Exercise requirements — All of the data that follows needs to be printed again, exactly as it reads.
☆ ☆ ☆ ☆ ☆ ☆ ☆
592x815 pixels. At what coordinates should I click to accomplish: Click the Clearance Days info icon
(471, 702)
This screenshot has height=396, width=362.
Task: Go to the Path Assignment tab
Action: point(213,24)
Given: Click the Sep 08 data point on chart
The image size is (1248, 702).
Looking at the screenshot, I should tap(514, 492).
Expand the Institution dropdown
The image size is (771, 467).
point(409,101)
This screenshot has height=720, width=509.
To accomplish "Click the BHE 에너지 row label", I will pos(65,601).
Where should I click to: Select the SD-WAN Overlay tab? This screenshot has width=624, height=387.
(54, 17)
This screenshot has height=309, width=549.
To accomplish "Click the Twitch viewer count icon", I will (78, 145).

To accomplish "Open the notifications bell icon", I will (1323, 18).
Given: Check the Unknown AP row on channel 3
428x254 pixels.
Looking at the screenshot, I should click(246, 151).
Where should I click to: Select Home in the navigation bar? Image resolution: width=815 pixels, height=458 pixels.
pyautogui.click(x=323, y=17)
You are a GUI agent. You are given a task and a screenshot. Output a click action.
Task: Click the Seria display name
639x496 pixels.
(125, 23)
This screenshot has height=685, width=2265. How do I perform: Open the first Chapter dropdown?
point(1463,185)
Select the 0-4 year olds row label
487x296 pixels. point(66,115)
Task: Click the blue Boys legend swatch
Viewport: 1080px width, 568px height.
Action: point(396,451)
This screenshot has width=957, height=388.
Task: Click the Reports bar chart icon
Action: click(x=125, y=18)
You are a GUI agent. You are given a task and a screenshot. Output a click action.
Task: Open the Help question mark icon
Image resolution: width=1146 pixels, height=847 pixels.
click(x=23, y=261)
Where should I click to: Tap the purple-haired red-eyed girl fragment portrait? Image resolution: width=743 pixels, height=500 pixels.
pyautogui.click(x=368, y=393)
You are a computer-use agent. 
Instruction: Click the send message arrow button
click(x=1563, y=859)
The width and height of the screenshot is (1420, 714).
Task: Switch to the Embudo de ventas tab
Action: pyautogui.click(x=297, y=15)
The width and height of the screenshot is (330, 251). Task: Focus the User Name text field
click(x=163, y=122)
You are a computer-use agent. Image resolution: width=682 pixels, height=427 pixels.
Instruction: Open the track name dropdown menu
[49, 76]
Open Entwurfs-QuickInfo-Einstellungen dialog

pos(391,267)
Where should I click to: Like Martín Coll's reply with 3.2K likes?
☆ ☆ ☆ ☆ ☆ ☆ ☆
Expected answer —
592x815 pixels. At what coordinates should I click to accomplish: Click the Clearance Days info icon
(471, 702)
This screenshot has height=396, width=362.
Task: Go to the Path Assignment tab
Action: point(213,24)
Given: Click the Sep 08 data point on chart
The image size is (1248, 702).
Looking at the screenshot, I should tap(514, 492).
Expand the Institution dropdown
The image size is (771, 467).
point(409,101)
This screenshot has height=720, width=509.
To accomplish "Click the BHE 에너지 row label", I will pos(65,601).
Where should I click to: Select the SD-WAN Overlay tab? This screenshot has width=624, height=387.
(54, 17)
This screenshot has height=309, width=549.
To accomplish "Click the Twitch viewer count icon", I will (78, 145).

To accomplish "Open the notifications bell icon", I will (1323, 18).
Given: Check the Unknown AP row on channel 3
428x254 pixels.
Looking at the screenshot, I should click(246, 151).
Where should I click to: Select Home in the navigation bar? Image resolution: width=815 pixels, height=458 pixels.
pyautogui.click(x=323, y=17)
You are a GUI agent. You are given a task and a screenshot. Output a click action.
Task: Click the Seria display name
639x496 pixels.
(125, 23)
This screenshot has height=685, width=2265. How do I perform: Open the first Chapter dropdown?
point(1463,185)
Select the 0-4 year olds row label
487x296 pixels. point(66,115)
Task: Click the blue Boys legend swatch
Viewport: 1080px width, 568px height.
Action: point(396,451)
This screenshot has width=957, height=388.
Task: Click the Reports bar chart icon
Action: click(x=125, y=18)
You are a GUI agent. You are given a task and a screenshot. Output a click action.
Task: Open the Help question mark icon
Image resolution: width=1146 pixels, height=847 pixels.
click(x=23, y=261)
Where should I click to: Tap the purple-haired red-eyed girl fragment portrait? Image resolution: width=743 pixels, height=500 pixels.
pyautogui.click(x=368, y=393)
You are a computer-use agent. 
Instruction: Click the send message arrow button
click(x=1563, y=859)
The width and height of the screenshot is (1420, 714).
Task: Switch to the Embudo de ventas tab
Action: pyautogui.click(x=297, y=15)
The width and height of the screenshot is (330, 251). Task: Focus the User Name text field
click(x=163, y=122)
You are a computer-use agent. Image resolution: width=682 pixels, height=427 pixels.
Instruction: Open the track name dropdown menu
[49, 76]
Open Entwurfs-QuickInfo-Einstellungen dialog

pos(391,267)
Where should I click to: Like Martín Coll's reply with 3.2K likes?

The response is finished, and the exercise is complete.